I was initially extremely sceptical about purchasing this book. I wasn't sure how well written it would be. However, this man has obviously done his research and that, together with his own life experiences meant that I couldn't put it down and read it in one day. He backs up his explanations with great analogies, (I'll be quoting this stuff for years) and he is brutally honest about his own experiences. I found some parts quite difficult reading, as would anyone who has been through heartbreak and has found themselves questioning everything they thought they knew about relationships and people. It also helped me identify many of my own shortcomings whilst at the same time giving me some affirmation. An amazing read.
J**E
How to love myself in order to allow someone else to love me the same and more...

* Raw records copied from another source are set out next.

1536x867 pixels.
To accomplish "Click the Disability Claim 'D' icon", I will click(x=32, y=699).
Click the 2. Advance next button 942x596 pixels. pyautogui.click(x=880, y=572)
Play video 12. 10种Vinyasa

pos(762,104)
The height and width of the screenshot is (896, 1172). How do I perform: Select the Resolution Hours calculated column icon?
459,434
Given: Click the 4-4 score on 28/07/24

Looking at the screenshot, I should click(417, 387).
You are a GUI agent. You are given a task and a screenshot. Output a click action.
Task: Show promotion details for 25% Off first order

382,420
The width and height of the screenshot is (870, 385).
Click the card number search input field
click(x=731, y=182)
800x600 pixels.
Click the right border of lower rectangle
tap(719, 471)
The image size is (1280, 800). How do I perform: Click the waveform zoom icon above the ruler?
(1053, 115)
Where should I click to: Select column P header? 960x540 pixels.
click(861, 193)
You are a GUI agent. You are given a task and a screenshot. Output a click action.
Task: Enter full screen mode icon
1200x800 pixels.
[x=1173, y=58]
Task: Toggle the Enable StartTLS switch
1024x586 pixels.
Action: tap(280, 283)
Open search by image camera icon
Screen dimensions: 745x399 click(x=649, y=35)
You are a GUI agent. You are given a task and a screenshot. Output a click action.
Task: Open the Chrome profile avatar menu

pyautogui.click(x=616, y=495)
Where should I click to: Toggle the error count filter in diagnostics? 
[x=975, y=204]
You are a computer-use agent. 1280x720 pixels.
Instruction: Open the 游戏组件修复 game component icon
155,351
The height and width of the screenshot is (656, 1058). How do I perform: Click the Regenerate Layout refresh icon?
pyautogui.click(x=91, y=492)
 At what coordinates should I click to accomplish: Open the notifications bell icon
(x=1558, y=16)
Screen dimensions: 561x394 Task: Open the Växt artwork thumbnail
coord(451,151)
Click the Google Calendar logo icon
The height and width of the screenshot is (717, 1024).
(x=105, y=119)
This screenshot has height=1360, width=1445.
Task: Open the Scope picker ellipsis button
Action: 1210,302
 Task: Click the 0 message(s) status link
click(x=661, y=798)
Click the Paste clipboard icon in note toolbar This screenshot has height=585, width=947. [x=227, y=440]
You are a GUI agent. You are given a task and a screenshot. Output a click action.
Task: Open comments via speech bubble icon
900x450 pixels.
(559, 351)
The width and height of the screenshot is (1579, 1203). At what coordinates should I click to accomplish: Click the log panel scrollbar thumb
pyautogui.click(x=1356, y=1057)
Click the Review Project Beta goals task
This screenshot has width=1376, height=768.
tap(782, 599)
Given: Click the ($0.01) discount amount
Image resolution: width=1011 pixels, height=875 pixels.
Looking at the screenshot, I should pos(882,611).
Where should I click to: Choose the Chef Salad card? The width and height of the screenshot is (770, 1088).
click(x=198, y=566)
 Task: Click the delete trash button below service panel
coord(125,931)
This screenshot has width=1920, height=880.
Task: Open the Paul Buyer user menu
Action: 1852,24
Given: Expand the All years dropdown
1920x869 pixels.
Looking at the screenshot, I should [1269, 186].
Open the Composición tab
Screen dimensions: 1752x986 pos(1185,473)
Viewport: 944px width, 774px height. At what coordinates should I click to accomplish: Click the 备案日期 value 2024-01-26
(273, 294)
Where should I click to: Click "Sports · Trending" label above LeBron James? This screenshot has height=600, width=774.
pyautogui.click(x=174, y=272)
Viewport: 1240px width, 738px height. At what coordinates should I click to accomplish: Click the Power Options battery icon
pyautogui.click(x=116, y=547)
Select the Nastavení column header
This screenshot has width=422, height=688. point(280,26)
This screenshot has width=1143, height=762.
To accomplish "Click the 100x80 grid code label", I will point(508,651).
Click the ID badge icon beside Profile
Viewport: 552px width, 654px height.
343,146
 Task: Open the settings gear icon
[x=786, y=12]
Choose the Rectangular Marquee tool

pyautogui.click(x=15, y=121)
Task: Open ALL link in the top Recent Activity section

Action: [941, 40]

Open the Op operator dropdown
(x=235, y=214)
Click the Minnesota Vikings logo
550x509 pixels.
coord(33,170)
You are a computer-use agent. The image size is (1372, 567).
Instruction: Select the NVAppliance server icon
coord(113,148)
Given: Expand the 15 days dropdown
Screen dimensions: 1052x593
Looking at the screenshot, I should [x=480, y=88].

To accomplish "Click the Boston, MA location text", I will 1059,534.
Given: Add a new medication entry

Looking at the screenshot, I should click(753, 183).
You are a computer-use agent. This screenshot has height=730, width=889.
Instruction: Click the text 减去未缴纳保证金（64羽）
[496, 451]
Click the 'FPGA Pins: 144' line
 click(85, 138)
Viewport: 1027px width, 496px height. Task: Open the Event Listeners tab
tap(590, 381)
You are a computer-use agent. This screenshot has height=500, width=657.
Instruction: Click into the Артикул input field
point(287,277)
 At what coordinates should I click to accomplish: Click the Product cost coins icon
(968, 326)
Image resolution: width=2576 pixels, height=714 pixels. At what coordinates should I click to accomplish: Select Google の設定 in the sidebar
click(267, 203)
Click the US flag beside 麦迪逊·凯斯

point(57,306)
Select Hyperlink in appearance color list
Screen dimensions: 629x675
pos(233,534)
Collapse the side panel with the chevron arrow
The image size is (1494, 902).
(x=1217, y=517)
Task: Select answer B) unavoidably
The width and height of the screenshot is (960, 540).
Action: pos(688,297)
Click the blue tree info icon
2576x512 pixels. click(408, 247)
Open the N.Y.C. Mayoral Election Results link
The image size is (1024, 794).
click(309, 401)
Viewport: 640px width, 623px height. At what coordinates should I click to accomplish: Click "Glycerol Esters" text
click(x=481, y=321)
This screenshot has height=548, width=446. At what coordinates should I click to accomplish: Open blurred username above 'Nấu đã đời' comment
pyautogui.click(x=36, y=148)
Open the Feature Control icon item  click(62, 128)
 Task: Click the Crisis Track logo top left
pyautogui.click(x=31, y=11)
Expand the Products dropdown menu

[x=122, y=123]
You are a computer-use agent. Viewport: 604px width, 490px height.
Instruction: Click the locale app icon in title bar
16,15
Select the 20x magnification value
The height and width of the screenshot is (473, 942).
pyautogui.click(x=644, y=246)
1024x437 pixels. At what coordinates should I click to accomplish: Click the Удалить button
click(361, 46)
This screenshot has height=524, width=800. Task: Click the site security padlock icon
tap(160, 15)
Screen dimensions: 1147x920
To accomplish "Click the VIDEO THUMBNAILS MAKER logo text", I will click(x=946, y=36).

I found this book from one of the author's posts on Facebook (came across the post by accident when looking for something else). First of all, listening to some of his video posts was interesting to me because some of the topics he talked about kind of resonated with me and my current emotional state. I heard about his book (this book) and thought I'd sample it first. The sample I read led me to buy the rest of the book and found most of the chapters very useful and gave a very helpful insight into the many things I wasn't aware of when it comes to most types of relationships. I agree that to find the kind of love I want in a person starts with how I love myself first. A very good book indeed. I took excerpts from the book that I noted within my phone to remind me which bits struck the strongest cords within my current emotional and mental state. Thank you.
A**A
Love starts with you
I came across Derrick Jaxn via a Youtube video and decided to buy the book just as a gentle reminder to remain strong in self-love. What a great read. He kept the writing similar to how he'd talk in his videos and it gave it a personal touch. Like talking to a friend in your own living room.A great read for women confused about a current relationship, about to/just heading for the door in a broken relationship and for women who are waiting for their "good man" to appear.This book is a great reminder from a man that us women have to love ourselves first before any man can and know our self worth and hold our heads high so our crowns don't fall. Thanks Derrick for reminding us women that a Queen without a "good king" is still very much a worthy Queen.
X**R
The author does not lead by example
I wish there was a way of getting a refund. An extremely flawed author who has built his reputation through deceit and manipulation.Very disappointed.
H**A
A book worth having on your shelves!
I inhaled every word deeply, it is a book that literally opened my eyes and I now know where I went wrong! I was taught how to love everyone else but not myself which lead to failed relationships despite me giving my all! Love but with conditions! I'm so grateful that this book landed in my hands...It is a book I will read all over again, cherish it and treasure it as I personally encountered someone years back, separated, came back together damaged each other and now we are separated again...But we weren't able to take upon each other because we both were broken! A book towards healing, loved it! Literally one of the best books I have read lately, caught my attention and the author just says it as it is! This is not a book just for women it is also a book for men who are ready to heal themselves on the inside out!